Exercise aim: In the forum discussion below about Ford Australia and Holden, which carmaker does one commenter say has surpassed all four divisions in retail sales?

Text shown:
Geee, I thought you were talking about his predecessor, Tom whatshisname (how easy it is to forget Ford Aus CEOs)....same attitude..same BS.... and probably same lack of achievement for his company.

You have to remember a lot of the rubbish they say is not really aimed at the public per se, but aimed at their staff, trying to keep the troops from revolting.

They have had so very little to cheer about the last few years... and FG isn't about to change anything soon... so a little bit of rah rah rah and chest beating is the best Ford Aus Marketing (Internal Comms?) can come up with.... feel sorry and have a little chuckle.;)
Ford should bring the Falcon here as the Fusion and put it up against the G8 to see which would outsell... umm that would be the G8! :D
This is kinda frustrating, and it reminds me of the perfectly irrelevant battle between Ford and Chevrolet in the US. While both divisions-Ford and Holden in Australia and Ford and Chevrolet in the US-slug it out, everyone seems to forget Toyota, which has long since surpassed all four divisions in retail sales, and not a single mention of them. No wonder why Toyota continues to gobble market share; they get a free pass.

Ford versus Holden, Ford versus Chevrolet: 2 completely passe fights. Note to Ford and GM: the race to number 2 is not an enviable battle to fight. Surround Toyota in the market and carve the company to the marrow.
Even if Falcon outsells Commmodore in Australia, who cares? Will they outsell the Pontiac G8 and (Middle Eastern) Chevy Lumina as well? Because otherwise they're kidding themselves, fighting for scraps of a declining market.

Talk to me when I can go to a Ford dealer here in Maryland and test drive a Falcon.
This reminds me of the never ending pissing match between Ford's F-Series and Chevrolet's Silverado lineup........entertaining a couple of years ago......but somewhat irrelevant today. (though it is an apples-to-oranges type of comparison.....)
Who cares about ford by the time they get this car ready the commodore/G8 will be in its redesign fords always Two steps behind gm
Ford have got so much against them that they are going to struggle no matter what.
They have not (and will not) have a significant export program for the FG, therefore they have to rely on Aust. sales and the FG is out of sync with the VE and Aurion model program. Both have already introduced significant model improvements and Ford is playing catch up. Holden and Toyota will be introducing the next model while Ford is trying to make a dollar from this one.
Ford should bring the Falcon here as the Fusion and put it up against the G8 to see which would outsell... umm that would be the G8! :D
I doubt that, even if the G8 is a better product because Ford would have more dealerships and traffic than a B-P-G dealership. Now if Chevy marketed the G8, then that would be true, very true.
Do they have an export plan? If not then they are doomed :)
It is interesting that Ford Australia's boss's are always firing shots at Holden while Holden just stay quiet and just keep plodding along with their plans.

Given material:
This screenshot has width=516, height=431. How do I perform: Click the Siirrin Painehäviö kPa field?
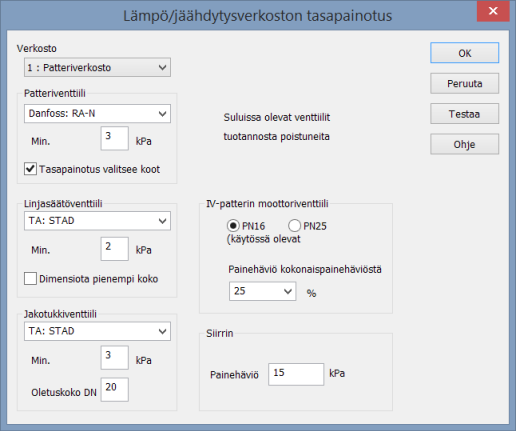pos(296,374)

Complete output: Toyota